═══ RECORDS TO PROCESS

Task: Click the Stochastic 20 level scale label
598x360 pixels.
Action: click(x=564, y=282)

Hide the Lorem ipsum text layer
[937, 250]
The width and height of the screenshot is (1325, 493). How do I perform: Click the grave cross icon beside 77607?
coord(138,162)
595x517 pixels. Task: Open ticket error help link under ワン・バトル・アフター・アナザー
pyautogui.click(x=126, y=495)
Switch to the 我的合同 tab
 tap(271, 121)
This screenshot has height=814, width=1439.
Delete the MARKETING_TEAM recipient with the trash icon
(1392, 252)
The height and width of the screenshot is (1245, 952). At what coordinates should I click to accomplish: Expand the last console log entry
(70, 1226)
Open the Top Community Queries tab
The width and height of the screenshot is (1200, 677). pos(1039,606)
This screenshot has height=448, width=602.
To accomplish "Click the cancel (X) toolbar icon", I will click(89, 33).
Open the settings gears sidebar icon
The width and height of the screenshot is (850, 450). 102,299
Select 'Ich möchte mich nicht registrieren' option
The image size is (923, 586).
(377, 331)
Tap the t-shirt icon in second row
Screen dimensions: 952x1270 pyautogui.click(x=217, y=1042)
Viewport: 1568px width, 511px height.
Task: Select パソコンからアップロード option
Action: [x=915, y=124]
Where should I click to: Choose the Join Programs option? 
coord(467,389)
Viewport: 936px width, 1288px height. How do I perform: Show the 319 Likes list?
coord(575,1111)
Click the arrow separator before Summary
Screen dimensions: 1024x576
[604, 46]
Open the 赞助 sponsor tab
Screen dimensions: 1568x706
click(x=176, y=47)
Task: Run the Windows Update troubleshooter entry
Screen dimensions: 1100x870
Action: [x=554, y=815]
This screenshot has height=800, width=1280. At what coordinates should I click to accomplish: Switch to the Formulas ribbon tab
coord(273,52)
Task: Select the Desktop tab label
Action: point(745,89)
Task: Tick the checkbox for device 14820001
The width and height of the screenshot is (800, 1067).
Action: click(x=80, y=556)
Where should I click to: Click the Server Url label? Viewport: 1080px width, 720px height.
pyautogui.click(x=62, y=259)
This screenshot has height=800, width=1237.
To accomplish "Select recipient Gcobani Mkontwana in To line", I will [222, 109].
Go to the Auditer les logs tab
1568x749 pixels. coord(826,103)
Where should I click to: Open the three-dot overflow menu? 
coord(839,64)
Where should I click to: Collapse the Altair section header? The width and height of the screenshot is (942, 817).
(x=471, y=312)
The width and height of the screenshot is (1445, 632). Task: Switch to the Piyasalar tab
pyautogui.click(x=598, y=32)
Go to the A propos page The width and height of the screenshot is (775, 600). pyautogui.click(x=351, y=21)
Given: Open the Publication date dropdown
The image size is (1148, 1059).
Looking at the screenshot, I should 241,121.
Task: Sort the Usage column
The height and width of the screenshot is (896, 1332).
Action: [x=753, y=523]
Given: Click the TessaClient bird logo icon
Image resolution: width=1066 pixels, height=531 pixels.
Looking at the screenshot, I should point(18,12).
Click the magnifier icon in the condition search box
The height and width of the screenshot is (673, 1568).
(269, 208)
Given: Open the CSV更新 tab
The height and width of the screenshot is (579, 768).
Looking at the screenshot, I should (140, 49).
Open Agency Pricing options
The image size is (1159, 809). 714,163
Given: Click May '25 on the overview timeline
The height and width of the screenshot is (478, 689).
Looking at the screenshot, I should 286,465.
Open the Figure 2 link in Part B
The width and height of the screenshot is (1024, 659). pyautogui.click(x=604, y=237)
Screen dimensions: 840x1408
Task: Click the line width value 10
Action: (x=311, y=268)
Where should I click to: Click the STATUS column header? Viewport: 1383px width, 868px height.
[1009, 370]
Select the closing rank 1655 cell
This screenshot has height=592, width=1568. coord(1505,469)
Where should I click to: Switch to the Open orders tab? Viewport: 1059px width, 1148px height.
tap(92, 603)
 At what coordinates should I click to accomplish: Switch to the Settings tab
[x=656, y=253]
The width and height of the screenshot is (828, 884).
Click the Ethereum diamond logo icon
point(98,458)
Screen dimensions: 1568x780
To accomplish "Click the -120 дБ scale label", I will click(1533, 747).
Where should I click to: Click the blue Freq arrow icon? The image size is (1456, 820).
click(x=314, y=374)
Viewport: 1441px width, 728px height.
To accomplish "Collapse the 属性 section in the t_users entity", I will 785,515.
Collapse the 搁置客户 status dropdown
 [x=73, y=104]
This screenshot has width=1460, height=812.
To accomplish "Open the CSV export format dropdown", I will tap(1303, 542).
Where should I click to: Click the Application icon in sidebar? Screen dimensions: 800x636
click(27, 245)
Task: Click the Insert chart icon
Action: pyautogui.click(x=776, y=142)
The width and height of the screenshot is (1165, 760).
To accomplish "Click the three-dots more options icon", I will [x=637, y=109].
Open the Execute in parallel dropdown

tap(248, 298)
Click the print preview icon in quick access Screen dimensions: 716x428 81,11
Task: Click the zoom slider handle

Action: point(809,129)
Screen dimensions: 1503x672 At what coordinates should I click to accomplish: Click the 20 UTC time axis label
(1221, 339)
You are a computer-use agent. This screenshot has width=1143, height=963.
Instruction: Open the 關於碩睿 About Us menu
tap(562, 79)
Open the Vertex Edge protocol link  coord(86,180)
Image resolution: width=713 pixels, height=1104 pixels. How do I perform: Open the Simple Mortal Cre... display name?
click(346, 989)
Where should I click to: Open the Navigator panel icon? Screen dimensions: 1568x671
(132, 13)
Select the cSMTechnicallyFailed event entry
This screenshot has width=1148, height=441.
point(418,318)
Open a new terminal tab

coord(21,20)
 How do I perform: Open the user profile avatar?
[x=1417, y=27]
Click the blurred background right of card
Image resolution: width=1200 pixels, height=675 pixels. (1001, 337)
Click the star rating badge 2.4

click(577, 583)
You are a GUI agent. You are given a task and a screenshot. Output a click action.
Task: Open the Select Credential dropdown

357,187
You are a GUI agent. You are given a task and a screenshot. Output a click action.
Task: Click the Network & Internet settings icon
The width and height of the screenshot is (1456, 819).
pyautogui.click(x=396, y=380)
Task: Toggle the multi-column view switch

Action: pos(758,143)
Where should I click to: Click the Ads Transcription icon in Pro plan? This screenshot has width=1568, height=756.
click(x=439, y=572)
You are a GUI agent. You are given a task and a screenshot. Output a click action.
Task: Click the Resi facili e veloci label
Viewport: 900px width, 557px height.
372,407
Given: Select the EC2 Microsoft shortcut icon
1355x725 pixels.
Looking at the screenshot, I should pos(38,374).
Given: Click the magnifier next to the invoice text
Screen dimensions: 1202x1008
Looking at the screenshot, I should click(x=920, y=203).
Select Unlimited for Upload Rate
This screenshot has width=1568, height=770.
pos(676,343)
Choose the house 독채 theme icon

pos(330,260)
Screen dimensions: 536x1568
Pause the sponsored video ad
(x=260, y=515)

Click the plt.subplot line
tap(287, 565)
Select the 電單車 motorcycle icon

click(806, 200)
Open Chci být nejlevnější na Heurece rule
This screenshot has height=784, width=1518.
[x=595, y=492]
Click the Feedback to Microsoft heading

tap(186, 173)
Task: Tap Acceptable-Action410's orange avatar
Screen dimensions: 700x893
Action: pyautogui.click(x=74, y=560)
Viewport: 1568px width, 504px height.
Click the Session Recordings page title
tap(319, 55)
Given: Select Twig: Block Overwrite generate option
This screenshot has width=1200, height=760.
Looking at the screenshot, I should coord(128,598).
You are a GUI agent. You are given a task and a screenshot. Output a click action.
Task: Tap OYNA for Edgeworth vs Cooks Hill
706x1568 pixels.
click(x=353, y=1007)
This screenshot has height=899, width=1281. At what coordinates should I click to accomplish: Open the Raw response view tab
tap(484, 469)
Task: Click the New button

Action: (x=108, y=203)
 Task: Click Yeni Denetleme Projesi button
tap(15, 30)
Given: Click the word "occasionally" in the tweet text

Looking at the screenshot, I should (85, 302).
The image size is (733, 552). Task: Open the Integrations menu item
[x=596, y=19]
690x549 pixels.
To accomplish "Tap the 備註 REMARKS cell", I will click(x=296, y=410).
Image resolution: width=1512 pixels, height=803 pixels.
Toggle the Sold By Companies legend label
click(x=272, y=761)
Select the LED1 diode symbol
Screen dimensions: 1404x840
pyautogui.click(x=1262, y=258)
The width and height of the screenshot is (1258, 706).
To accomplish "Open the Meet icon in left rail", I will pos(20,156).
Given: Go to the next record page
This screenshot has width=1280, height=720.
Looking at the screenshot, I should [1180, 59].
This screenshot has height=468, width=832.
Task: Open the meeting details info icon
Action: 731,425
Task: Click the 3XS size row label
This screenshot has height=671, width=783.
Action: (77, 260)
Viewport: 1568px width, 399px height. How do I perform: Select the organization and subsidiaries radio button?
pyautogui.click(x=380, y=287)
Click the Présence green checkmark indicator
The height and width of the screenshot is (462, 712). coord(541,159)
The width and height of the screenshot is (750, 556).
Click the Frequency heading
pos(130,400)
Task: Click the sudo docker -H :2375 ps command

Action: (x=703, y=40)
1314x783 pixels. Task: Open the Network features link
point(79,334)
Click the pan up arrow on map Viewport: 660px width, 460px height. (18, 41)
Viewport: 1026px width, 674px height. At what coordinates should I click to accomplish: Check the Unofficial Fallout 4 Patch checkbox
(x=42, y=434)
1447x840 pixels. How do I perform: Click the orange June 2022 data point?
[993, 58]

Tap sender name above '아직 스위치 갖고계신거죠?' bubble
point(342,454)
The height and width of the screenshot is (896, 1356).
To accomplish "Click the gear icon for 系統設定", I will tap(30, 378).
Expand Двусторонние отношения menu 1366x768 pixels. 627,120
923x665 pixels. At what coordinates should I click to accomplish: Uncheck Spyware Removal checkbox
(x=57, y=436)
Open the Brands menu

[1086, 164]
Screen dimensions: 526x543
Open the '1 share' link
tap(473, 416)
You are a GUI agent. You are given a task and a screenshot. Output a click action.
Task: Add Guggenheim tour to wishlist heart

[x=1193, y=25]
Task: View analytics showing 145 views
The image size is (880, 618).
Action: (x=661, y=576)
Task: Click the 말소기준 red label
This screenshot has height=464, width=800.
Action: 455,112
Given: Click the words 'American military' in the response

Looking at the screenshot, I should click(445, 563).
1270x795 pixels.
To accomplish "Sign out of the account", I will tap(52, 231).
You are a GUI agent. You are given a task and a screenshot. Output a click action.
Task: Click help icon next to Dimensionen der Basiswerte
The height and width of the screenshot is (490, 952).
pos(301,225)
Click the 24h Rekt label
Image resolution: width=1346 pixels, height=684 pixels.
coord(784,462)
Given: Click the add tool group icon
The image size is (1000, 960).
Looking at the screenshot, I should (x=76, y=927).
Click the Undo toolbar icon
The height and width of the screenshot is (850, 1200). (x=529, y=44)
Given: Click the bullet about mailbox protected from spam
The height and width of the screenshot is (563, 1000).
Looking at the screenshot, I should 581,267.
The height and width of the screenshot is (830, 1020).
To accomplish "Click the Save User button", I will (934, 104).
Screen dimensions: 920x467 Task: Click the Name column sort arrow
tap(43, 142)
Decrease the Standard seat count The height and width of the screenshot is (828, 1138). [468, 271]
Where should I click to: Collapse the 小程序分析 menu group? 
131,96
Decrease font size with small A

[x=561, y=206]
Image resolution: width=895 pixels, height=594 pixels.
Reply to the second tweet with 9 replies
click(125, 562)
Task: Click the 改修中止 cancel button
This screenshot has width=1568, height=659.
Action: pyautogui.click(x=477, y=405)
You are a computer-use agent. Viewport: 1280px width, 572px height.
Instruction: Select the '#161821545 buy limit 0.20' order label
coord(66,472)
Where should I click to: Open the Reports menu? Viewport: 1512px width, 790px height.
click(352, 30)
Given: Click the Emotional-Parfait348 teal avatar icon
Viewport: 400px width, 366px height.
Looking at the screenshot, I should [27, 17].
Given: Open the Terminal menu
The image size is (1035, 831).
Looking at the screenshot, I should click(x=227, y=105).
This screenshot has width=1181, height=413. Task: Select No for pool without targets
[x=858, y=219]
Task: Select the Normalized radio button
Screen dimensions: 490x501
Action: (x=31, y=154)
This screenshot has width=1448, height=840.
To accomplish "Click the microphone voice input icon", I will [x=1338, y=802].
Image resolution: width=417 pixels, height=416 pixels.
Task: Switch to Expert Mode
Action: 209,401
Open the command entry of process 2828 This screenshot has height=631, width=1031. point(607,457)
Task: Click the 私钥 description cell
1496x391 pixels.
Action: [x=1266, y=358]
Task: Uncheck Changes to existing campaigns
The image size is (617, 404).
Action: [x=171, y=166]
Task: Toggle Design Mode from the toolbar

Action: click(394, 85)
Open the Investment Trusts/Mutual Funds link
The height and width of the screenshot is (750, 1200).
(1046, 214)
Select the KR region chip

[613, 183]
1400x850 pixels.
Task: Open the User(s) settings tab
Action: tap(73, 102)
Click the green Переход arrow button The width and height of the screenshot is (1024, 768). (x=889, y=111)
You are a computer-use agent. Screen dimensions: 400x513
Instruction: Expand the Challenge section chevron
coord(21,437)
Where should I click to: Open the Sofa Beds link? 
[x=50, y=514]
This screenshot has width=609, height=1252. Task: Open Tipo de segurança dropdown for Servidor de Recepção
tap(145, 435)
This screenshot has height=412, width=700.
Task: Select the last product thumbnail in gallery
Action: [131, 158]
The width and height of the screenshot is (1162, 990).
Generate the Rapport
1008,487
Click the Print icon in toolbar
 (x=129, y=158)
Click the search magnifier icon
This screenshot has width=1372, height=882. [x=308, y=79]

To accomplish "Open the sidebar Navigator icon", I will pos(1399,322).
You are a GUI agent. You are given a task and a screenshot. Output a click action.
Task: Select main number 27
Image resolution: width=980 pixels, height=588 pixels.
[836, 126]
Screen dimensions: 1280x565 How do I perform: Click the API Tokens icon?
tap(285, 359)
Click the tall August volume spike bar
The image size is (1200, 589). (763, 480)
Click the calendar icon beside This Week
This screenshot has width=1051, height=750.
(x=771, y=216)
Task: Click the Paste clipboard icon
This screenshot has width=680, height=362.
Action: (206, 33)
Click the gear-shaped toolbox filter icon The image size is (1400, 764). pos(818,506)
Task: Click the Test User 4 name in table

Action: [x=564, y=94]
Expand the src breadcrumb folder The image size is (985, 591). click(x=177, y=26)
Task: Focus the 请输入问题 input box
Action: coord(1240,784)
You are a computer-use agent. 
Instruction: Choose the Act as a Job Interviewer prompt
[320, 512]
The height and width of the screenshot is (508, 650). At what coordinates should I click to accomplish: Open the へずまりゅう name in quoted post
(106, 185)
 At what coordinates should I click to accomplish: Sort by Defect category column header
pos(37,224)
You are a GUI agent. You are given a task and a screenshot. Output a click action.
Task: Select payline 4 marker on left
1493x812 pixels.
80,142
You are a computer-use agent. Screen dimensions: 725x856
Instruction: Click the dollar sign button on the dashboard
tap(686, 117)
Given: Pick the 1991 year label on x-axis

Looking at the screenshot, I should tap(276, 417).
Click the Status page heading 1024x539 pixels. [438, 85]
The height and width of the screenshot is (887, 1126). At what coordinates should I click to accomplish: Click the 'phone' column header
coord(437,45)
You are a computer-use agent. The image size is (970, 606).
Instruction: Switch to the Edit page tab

══════

:: PROBLEM TO WORK ON ::
Look above for the line containing "You are a computer-use agent. Screen dimensions: 400x513" and the line containing "Task: Select main number 27". Transcribe both, with the lines between them, exactly.

:: TASK ANSWER ::
You are a computer-use agent. Screen dimensions: 400x513
Instruction: Expand the Challenge section chevron
coord(21,437)
Where should I click to: Open the Sofa Beds link? 
[x=50, y=514]
This screenshot has width=609, height=1252. Task: Open Tipo de segurança dropdown for Servidor de Recepção
tap(145, 435)
This screenshot has height=412, width=700.
Task: Select the last product thumbnail in gallery
Action: [131, 158]
The width and height of the screenshot is (1162, 990).
Generate the Rapport
1008,487
Click the Print icon in toolbar
 (x=129, y=158)
Click the search magnifier icon
This screenshot has width=1372, height=882. [x=308, y=79]

To accomplish "Open the sidebar Navigator icon", I will pos(1399,322).
You are a GUI agent. You are given a task and a screenshot. Output a click action.
Task: Select main number 27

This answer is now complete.